Accelerating Deep Neural Networks

Aumit Leon
6 min readAug 10, 2019

A retrospective on my undergraduate thesis work in Computer Science at Middlebury College.

As part of my undergraduate thesis work, I explored the how deep neural networks (DNNs), particularly convolutional neural networks, could be accelerated via parallelization. The full text of my thesis can be found here. Writing this thesis allowed me to focus on an area of machine learning that I find incredibly interesting:

How can machine learning methods such as DNNs scale in a way that facilitates training increasingly complex models on less powerful hardware?

DNNs are wildly popular, to the point of becoming a buzzword. Deep learning methods have been successfully applied to a range of tasks, including speech recognition, superhuman game playing, and visual recognition tasks. Scaling DNNs to work on less powerful hardware would yield several important benefits.

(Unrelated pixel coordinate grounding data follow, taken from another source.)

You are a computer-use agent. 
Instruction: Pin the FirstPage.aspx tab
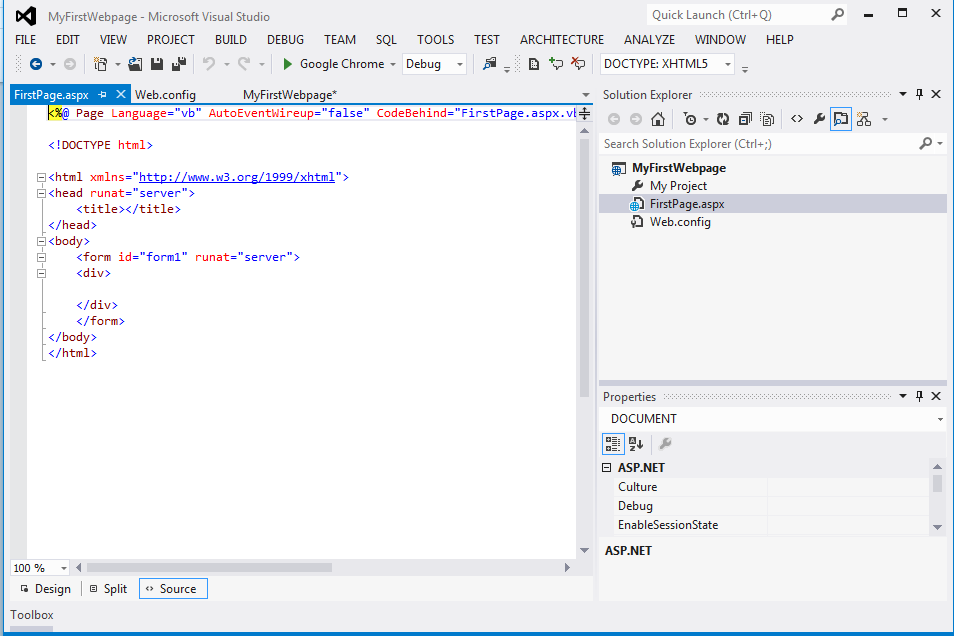[103, 95]
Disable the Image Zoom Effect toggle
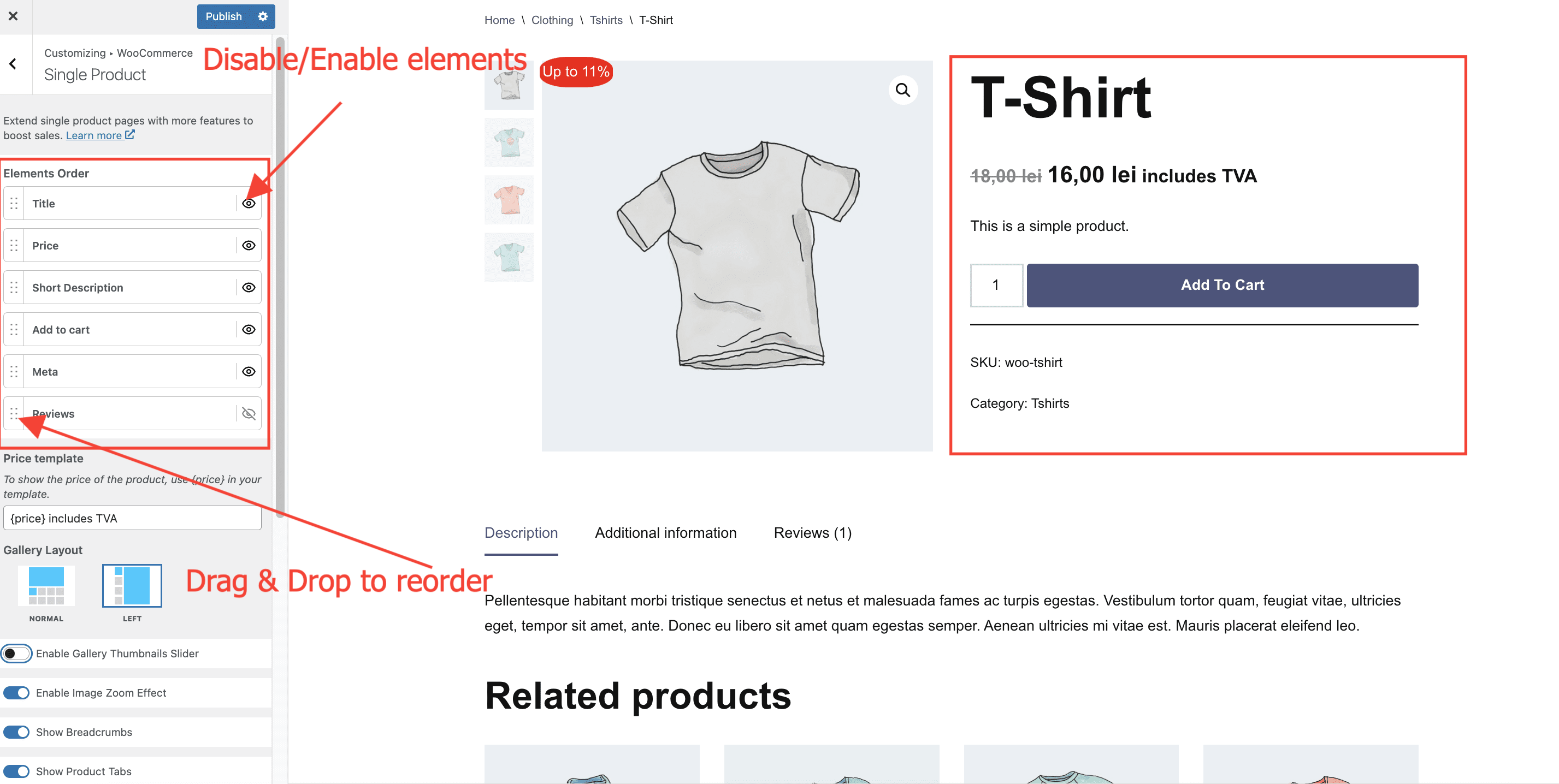The height and width of the screenshot is (784, 1559). 16,693
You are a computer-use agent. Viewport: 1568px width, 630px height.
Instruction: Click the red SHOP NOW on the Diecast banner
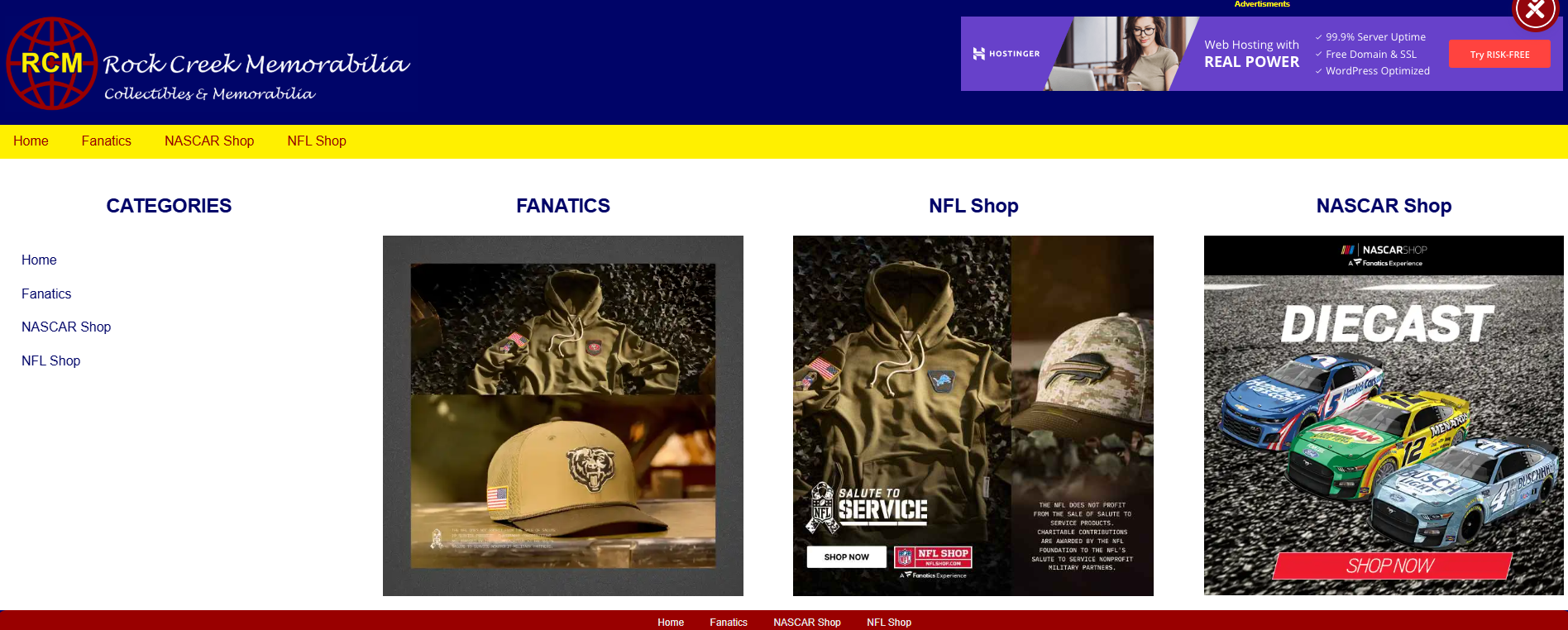click(x=1393, y=566)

For starters, a small subset of people interested in problems surrounding DNNs have access to a large compute cluster of GPUs to train their models, like the one used to train AlphaGo. Being able to train these methods on less powerful hardware is possible if we can effectively increase the efficiency of these model’s usage of compute devices. By making better use of less powerful hardware, DNNs can be democratized in a way that allows a wider range of engineers, data scientists, researchers and machine learning enthusiasts to develop more complex and powerful models that can challenge the status quo and redefine the state-of-the-art. A diversity of perspectives is necessary in machine learning, especially as the field comes under fire for perpetuating biases in various applications. The wider software industry continues to see the benefits of this form of democratization — software engineering was once restricted to those who had access to powerful computers, but as computers became cheaper and more accessible and more people were able to contribute to the field, the quality of our software increased.

The ability to train DNN models on less powerful hardware implies that researchers can also build larger, more complex models than ever before. While the addition of more layers or the use of more features may not necessarily yield more than an incremental improvement on existing methods, optimizing the use of compute resources such as GPUs and specialized hardware such as TPUs and FPGAs while training DNNs allows researchers to explore a wider range of model architectures. Optimizing the use of our tools is still an open problem in computer science and information systems— in 1987 Robert Solow won the Nobel prize for describing the relationship between innovation and economic growth. Solow would tell the New York Times, “you can see the computer age everywhere but in the productivity statistics.

In the 1980s, technological innovation was soaring but workplace productivity was stagnating. Solow described this productivity paradox as a function of companies failing to effectively adopt and optimize their use of emerging technologies. The same principles can be applied to the nascent field of deep learning: we have to make better use of hardware innovations (particularly around GPUs) in order to increase the effectiveness of DNNs and related methods.

How, then, do we make better use of hardware innovations?

For the 10 weeks that I had to work on my thesis, I explored methods that accelerated the training of DNNs via parallelism. Optimizing the use of compute devices such as GPUs during training would naturally lead to shorter training times.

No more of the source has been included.